A partir das entrevistas com jovens de Pernambuco, o estudo do Banco Mundial observou diversas barreiras que afastam os jovens do sistema de educação ou do mercado de trabalho, e fez uma série de recomendações de políticas públicas para fortalecê-los e ajudá-los a desenvolver suas aspirações e objetivos.
Os jovens foram separados em três grupos, de acordo com suas aspirações – ou a falta delas.
No primeiro entraram jovens que mostraram ter vontade de participar do mercado de trabalho ou aprimorar sua formação, mas não conseguiram por obstáculos externos.
No segundo, jovens que mencionavam essas aspirações, mas que não tinham as ferramentas para realizá-las por razões variadas.
Já o terceiro grupo foi composto por jovens que não mencionaram quaisquer aspirações relacionadas ao mercado de trabalho ou à educação. Neste grupo, entraram apenas mulheres. Esse recorte evidenciou como mulheres jovens ainda se veem presas por papeis de gênero.
“Nesse grupo, os sonhos e desejos das mulheres estavam muito mais ligados à formação de uma família boa e saudável, a ser feliz, a ter casa própria”, diz a autora Miriam Müller. “Mesmo quando indagamos um pouco mais a fundo, elas não falaram quase nada sobre trabalho ou educação.”
De acordo com Müller, não basta aumentar a oferta de cursos técnicos para ajudar jovens a entrarem no mercado para remediar a situação “nem-nem”.
Há que se desenvolver políticas que levem em conta as diversas limitações estruturais que se apresentam como obstáculos – como pobreza, falta de redes de apoio e normas de gênero – e sem desprezar aspectos sutis que podem ser decisivos.
A falta de transporte público gratuito e seguro, por exemplo, pode ser uma barreira incontornável para jovens em situação de pobreza irem para a escola. Para famílias pobres, um filho na escola pode ser um par de braços a menos para trabalhar, e contrapartidas financeiras podem ser necessárias para viabilizar o estudo do jovem.
Müller diz ainda que não se pode desprezar a importância de trabalhar essa motivação com as pessoas no entorno dos jovens – a família, os professores, a comunidade. “Trabalhar com essas redes de apoio é essencial para construir essa motivação nesses jovens, e esse sentimento de que sim, é possível para mim também”, diz a pesquisadora do Banco Mundial.
Sem fé na política
Paulo mora com a mãe, que era auxiliar de creche, mas está desempregada e não tem tido sucesso na busca por uma recolocação; e a avó, que foi manicure a vida inteira, não recebe aposentadoria, porque trabalhava na informalidade. Seu pai era camelô e morreu quando ele tinha 6 anos.
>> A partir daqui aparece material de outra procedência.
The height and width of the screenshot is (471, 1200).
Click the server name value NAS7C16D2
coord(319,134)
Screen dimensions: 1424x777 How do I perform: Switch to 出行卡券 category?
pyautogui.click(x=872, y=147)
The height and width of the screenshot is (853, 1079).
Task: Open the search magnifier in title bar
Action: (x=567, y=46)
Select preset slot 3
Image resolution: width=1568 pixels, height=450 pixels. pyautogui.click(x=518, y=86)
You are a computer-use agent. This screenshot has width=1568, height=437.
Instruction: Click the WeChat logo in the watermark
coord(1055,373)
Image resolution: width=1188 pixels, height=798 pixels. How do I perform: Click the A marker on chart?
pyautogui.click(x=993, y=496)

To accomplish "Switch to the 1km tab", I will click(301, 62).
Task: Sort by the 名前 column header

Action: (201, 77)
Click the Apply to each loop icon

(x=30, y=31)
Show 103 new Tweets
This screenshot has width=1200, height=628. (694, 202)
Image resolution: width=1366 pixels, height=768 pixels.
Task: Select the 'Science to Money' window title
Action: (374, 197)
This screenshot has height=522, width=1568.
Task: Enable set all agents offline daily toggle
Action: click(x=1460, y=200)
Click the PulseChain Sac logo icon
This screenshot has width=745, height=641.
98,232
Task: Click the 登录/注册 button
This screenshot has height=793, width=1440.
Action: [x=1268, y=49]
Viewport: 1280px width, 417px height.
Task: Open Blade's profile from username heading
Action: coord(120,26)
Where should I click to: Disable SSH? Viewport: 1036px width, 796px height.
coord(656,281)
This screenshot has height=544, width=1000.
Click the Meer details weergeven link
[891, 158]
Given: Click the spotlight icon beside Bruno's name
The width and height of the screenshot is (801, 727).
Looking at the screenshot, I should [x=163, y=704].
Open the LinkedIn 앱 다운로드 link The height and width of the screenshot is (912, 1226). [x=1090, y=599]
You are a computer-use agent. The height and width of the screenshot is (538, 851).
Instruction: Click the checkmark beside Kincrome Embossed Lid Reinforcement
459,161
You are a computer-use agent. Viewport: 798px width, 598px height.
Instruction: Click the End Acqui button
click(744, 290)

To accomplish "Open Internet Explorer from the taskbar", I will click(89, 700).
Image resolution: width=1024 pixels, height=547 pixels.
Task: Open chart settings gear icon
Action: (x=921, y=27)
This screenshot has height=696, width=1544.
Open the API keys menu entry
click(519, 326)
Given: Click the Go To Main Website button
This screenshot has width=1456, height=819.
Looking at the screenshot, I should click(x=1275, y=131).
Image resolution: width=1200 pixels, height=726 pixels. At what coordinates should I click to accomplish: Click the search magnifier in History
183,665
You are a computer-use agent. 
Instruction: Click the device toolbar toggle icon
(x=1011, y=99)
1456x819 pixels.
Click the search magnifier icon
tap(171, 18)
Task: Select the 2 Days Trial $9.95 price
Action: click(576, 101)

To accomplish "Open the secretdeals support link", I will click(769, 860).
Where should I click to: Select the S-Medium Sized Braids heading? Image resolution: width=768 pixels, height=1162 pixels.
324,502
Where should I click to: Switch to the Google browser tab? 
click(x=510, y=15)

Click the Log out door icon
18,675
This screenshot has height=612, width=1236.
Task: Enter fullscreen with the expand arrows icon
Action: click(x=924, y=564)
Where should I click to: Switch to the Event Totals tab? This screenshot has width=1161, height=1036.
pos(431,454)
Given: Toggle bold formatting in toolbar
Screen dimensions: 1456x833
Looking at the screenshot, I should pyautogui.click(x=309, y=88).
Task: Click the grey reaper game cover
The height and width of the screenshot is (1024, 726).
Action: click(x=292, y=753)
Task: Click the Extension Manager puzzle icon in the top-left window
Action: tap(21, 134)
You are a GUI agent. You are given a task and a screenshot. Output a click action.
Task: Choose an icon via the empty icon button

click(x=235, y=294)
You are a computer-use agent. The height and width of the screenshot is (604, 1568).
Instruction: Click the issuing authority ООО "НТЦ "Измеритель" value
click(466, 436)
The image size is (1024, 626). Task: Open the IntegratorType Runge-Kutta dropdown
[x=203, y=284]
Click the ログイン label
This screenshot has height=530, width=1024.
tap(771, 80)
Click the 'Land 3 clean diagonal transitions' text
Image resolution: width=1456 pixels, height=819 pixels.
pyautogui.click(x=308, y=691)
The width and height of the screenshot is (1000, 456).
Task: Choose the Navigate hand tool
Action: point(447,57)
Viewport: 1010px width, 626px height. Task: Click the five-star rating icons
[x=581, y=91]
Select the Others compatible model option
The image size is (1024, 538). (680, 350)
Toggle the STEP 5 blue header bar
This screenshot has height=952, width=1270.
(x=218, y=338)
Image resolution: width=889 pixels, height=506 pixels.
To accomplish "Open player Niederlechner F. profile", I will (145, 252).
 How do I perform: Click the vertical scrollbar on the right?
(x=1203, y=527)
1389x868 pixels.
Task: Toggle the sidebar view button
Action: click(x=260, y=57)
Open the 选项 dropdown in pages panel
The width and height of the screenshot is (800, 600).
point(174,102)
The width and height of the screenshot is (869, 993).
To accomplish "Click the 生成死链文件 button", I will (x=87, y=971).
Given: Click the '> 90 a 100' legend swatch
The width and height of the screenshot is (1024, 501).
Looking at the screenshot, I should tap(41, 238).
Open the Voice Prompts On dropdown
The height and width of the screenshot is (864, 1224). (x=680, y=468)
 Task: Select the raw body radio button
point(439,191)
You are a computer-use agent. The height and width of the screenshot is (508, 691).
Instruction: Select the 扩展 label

Hoje, a família sobrevive graças à pensão que a avó recebe do Estado em nome do avô, falecido, que era policial militar.
“Eu gostaria de ver políticas para beneficiar as pessoas ao meu redor”, diz Paulo sobre o candidato que será eleito presidente. “Muitos vizinhos e muitas pessoas na minha família estão desempregados. Não somos só nós.”
No seu círculo de conhecidos, as dificuldades para ter acesso a saúde também são motivos de preocupação. “As pessoas aqui que precisam de médicos têm muita dificuldade de conseguir. Até sair uma vaga no Sisreg (o Sistema Nacional de Regulação, do Ministério da Saúde, que gerencia vagas para atendimento e exames), a pessoa já piorou. Ou até mesmo já morreu”, afirma.
Poucos dias antes das eleições, nem Mateus nem Paulo haviam escolhido seu candidato ainda.
“A gente não costuma falar muito de política. Não dá ânimo falar desse tipo de assunto. Por desacreditar mesmo”, diz Mateus.